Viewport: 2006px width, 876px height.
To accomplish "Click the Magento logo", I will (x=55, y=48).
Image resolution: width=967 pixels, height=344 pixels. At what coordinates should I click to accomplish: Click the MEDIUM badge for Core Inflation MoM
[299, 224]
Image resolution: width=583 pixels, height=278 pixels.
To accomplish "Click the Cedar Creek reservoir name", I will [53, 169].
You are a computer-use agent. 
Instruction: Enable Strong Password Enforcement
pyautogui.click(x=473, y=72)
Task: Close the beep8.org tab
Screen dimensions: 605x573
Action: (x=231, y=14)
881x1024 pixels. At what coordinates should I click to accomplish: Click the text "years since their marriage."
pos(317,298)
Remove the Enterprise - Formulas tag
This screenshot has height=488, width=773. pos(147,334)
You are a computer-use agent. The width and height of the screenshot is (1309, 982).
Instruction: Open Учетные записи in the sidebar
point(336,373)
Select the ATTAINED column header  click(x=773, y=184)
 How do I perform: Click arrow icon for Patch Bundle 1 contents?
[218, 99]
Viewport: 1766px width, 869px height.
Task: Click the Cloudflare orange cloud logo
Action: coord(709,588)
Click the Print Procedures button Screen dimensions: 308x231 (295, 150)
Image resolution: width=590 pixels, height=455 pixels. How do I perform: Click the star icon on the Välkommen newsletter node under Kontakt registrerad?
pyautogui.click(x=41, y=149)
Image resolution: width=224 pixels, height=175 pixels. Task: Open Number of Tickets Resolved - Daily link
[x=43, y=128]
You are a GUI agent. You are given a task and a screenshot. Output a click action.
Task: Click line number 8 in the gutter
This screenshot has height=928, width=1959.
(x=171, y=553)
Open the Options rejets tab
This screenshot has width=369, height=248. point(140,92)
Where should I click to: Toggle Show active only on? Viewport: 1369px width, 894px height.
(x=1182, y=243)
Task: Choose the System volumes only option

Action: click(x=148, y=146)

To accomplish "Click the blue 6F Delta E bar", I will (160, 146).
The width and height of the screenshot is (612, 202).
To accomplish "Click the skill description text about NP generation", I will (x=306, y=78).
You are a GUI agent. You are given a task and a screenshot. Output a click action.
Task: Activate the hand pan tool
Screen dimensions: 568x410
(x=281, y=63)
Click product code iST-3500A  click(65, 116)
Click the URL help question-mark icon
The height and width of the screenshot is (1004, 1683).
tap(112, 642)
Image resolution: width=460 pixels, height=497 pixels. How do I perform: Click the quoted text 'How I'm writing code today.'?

--------

Your goal
Print the records above exactly as they appear, line for line.

Final answer
Viewport: 2006px width, 876px height.
To accomplish "Click the Magento logo", I will (x=55, y=48).
Image resolution: width=967 pixels, height=344 pixels. At what coordinates should I click to accomplish: Click the MEDIUM badge for Core Inflation MoM
[299, 224]
Image resolution: width=583 pixels, height=278 pixels.
To accomplish "Click the Cedar Creek reservoir name", I will [53, 169].
You are a computer-use agent. 
Instruction: Enable Strong Password Enforcement
pyautogui.click(x=473, y=72)
Task: Close the beep8.org tab
Screen dimensions: 605x573
Action: (x=231, y=14)
881x1024 pixels. At what coordinates should I click to accomplish: Click the text "years since their marriage."
pos(317,298)
Remove the Enterprise - Formulas tag
This screenshot has height=488, width=773. pos(147,334)
You are a computer-use agent. The width and height of the screenshot is (1309, 982).
Instruction: Open Учетные записи in the sidebar
point(336,373)
Select the ATTAINED column header  click(x=773, y=184)
 How do I perform: Click arrow icon for Patch Bundle 1 contents?
[218, 99]
Viewport: 1766px width, 869px height.
Task: Click the Cloudflare orange cloud logo
Action: coord(709,588)
Click the Print Procedures button Screen dimensions: 308x231 (295, 150)
Image resolution: width=590 pixels, height=455 pixels. How do I perform: Click the star icon on the Välkommen newsletter node under Kontakt registrerad?
pyautogui.click(x=41, y=149)
Image resolution: width=224 pixels, height=175 pixels. Task: Open Number of Tickets Resolved - Daily link
[x=43, y=128]
You are a GUI agent. You are given a task and a screenshot. Output a click action.
Task: Click line number 8 in the gutter
This screenshot has height=928, width=1959.
(x=171, y=553)
Open the Options rejets tab
This screenshot has width=369, height=248. point(140,92)
Where should I click to: Toggle Show active only on? Viewport: 1369px width, 894px height.
(x=1182, y=243)
Task: Choose the System volumes only option

Action: click(x=148, y=146)

To accomplish "Click the blue 6F Delta E bar", I will (160, 146).
The width and height of the screenshot is (612, 202).
To accomplish "Click the skill description text about NP generation", I will (x=306, y=78).
You are a GUI agent. You are given a task and a screenshot. Output a click action.
Task: Activate the hand pan tool
Screen dimensions: 568x410
(x=281, y=63)
Click product code iST-3500A  click(65, 116)
Click the URL help question-mark icon
The height and width of the screenshot is (1004, 1683).
tap(112, 642)
Image resolution: width=460 pixels, height=497 pixels. How do I perform: Click the quoted text 'How I'm writing code today.'?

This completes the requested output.